Bununla başlayayım. 1998 yılında evlendim. O zamandan beri Tay dili ile ilgileniyorum. 1999 yılının başında Tayland’a taşındık ve aynı zamanda karımın hamile olduğu ortaya çıktı. Hemen oğlumun hangi dillerle taciz edileceği sorusuna kendimi attım. Elbette annesinin, akrabaları, arkadaşları ve daha sonra okulla birlikte baktığı Tay dili.
Birçok kişi bana dünya dili olan İngilizceyi kullanmamı tavsiye etmesine rağmen, ben oğlumla Felemenkçe konuşmaya karar verdim. Bunun temel nedeni, o dilde kendimi daha rahat hissetmem ve o dilde her yönüyle daha iyi iletişim kurabilmemdi. Kalbime en yakın dil.

Onunla çok konuştum, sorun değildi çünkü Tayland’da bana ‘khon phoet Maak’ deniyordu.
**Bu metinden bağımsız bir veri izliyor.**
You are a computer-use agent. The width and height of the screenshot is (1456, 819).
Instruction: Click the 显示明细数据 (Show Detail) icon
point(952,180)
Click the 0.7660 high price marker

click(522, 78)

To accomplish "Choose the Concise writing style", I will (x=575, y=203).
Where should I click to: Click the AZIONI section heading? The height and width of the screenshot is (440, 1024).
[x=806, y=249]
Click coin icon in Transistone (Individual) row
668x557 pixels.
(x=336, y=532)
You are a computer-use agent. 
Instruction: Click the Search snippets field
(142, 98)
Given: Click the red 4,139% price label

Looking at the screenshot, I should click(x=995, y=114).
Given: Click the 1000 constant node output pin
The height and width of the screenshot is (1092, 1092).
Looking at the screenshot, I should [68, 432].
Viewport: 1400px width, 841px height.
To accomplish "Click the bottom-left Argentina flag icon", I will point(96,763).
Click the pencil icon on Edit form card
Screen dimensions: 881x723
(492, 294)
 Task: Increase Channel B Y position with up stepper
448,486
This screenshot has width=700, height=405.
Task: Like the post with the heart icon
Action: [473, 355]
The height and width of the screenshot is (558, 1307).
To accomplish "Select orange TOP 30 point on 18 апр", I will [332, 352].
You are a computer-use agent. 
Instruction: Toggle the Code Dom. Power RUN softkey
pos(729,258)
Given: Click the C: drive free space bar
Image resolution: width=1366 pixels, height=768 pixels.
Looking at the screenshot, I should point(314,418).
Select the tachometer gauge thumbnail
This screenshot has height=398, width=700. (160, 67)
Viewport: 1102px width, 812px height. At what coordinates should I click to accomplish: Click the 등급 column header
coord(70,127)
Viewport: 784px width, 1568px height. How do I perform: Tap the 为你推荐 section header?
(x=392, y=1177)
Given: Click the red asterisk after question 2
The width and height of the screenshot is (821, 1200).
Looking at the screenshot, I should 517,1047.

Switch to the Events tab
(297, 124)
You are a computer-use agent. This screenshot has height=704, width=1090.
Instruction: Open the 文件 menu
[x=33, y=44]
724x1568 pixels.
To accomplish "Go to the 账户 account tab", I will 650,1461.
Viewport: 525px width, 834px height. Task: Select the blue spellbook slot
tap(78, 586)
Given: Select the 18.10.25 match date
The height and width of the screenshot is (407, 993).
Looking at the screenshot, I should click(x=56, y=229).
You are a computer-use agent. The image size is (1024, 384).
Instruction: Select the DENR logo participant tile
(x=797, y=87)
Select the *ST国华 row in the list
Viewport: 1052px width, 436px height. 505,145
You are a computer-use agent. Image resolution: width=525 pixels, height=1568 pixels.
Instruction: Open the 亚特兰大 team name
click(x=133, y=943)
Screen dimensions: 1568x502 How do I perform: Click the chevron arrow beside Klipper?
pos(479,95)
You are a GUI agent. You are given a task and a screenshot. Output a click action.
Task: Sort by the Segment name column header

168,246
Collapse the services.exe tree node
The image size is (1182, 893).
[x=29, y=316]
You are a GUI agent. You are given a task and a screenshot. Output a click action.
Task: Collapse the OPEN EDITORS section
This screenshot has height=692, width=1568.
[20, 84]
Tavşanlar ve cadılar hakkında ürkütücü hikayeler okudum ve kendim uydurdum. Susam Sokağı ve diğer gençlik filmlerini izleyip dinledi. Pippi Uzunçorap onun favorisiydi.
Üç yaşına gelene kadar bildiği tüm kelimeleri yazdım, o defteri sakladım. Kelime hazinesi Hollanda ortalaması kadar genişti ve o zaman iyi gittiğini biliyordum.
İlkokul çağından itibaren oğluma hafta içi Lelystad’daki IVIO Dünya Okulu’ndan bir paketle Felemenkçe dersleri verdim. Okuduğunu anlamanın altının biraz altına düştüğü geçen yıl dışında, genellikle geçmekten fazla geçerdi.

Tay dili ve Hollandaca’yı nadiren karıştırırdı. Birkaç sorundan biri, soru kelimesini Tay dilinde olduğu gibi bir cümlenin sonuna koymasıydı: ‘Anne nerede?’ Sonra ‘Anne nerede? O pazara gitti!’ Arada bir ona Tayca “Pai nai?” (“Nereye gidiyorsun?”) gibi bir şey sordum, sanki hiçbir şey söylememiş ve yokmuşum gibi cevap vermiyordu. Bir süre başkalarıyla Tayca konuştuğumda, ‘phoh oeat’ (‘Baba palavralar’) diye homurdanırdı. Sadece benim için eğlenceli ve uygun olduğunu düşünmüyordu.

Her yıl dört haftalığına Hollanda’ya gittik ve bir haftasını Zwolle’deki bir okulda misafir öğrenci olarak geçirdi. Hollanda okulunu Tayland okulundan çok daha eğlenceli buldu. Daha rahat ve özgür.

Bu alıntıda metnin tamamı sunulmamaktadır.